Oil prices crash as economic fallout widens
Oil prices crash as economic fallout widens 02:19

Profits fell at Exxon Mobil as the global pandemic began to erode oil demand. The Texas oil giant lost $610 million in the first quarter, down 126% from the same time last year, the company said Friday.

Revenue was $56.1 billion, down 12% from the same quarter in 2019.

Fewer people flew or drove as the world fought to contain the spread of COVID-19, decreasing the need for jet fuel and gas. That resulted in oversupplied markets and unprecedented pressure on prices and margins, CEO Darren Woods said in a statement.

Despite plummeting demand, Exxon produced 4 million barrels of oil per day, up 2% from the same time last year. Exxon lost 14 cents per share, falling below the expectations of analysts polled by Factset.

"While we manage through these challenging times, we are not losing sight of the long-term fundamentals that drive our business," Woods said. "Economic activity will return, and populations and standards of living will increase, which will in turn drive demand for our products and a recovery of the industry."

The oil industry was facing stark challenges even before the coronavirus hit, when prices were low because of a trade war between the U.S. and China which contributed to a global economic slowdown. As lockdowns began to spread around the world during the first quarter, oil use plummeted and prices fell. Then Saudi Arabia, in a power struggle with Russia, began flooding the market with oil, pushing prices down even further. Oil was priced at roughly $20 a barrel Friday.
──────
Task item A: Summarize the article on Exxon Mobil's first-quarter results in three sentences.
Task item B: Carry the article on Exxon Mobil's first-quarter results forward from its final sentence.

Available data:
──────
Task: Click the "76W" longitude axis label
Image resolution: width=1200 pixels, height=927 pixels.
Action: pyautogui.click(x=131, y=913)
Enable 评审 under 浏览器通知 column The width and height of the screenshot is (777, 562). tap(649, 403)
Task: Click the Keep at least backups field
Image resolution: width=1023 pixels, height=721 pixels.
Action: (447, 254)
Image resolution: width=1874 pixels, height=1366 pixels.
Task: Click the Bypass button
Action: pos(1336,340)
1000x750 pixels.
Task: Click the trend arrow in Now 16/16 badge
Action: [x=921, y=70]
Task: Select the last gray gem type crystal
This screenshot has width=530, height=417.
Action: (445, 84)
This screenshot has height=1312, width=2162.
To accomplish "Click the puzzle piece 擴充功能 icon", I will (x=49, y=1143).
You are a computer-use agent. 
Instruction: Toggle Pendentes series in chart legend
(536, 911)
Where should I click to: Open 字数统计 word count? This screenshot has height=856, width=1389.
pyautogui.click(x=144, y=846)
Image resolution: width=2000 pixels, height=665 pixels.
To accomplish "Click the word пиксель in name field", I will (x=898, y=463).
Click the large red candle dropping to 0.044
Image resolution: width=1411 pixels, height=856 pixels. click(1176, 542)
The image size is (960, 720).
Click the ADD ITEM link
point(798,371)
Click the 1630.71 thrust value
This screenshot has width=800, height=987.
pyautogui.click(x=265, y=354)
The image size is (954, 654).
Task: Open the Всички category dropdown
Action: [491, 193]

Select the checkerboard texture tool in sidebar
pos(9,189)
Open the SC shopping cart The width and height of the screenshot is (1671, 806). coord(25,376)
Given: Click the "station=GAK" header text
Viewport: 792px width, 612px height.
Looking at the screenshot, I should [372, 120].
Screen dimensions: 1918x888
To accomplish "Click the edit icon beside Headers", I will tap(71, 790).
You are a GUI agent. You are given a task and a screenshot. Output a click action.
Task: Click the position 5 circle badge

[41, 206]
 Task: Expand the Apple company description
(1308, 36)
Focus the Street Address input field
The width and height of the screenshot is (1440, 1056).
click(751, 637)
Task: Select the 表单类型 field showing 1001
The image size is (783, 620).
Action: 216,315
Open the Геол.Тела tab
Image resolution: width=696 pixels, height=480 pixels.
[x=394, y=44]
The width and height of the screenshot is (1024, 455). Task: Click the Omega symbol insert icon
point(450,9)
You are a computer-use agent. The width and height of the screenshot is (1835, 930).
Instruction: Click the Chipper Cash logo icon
──────
Answer area A: Exxon Mobil lost $610 million in the first quarter and its revenue fell 12% to $56.1 billion, as the pandemic cut demand for jet fuel and gas. CEO Darren Woods said this left markets oversupplied and put unprecedented pressure on prices and margins, but he expects economic activity and demand for the company's products to return. The industry was already strained by low prices tied to the U.S.-China trade war, and lockdowns and a flood of Saudi oil during a power struggle with Russia pushed prices to roughly $20 a barrel.

Answer area B:
Texas town deals with crises over oil, virus 03:13

Issues facing the oil industry have cost thousands of energy workers their jobs. California lost 40,700 jobs and Texas, the nation's largest oil producer, has lost more than 30,000. Texas economic research firm Perryman Group predicts the state could lose up to 1 million jobs by year's end. 

Chevron Corp. turned a profit in the first quarter, but the company warned Friday its financial outlook could be depressed  because of reduced demand.

The California-based oil producer captured $3.6 billion in profits, up 36% from the same time last year. Its growth was driven by gains in its refining business and increased production in New Mexico's Permian Basin, CEO Michael Wirth said.

But the boost was also driven by the sale of upstream assets in the Philippines, favorable tax items and foreign currency effects which together totaled $1.2 billion. Chevron's revenues were down 10% to $31.5 billion.

The price of a barrel of U.S. benchmark fell nearly 70% since the start of the year. During that time Exxon's shares fell 33% and Chevron's fell 24%.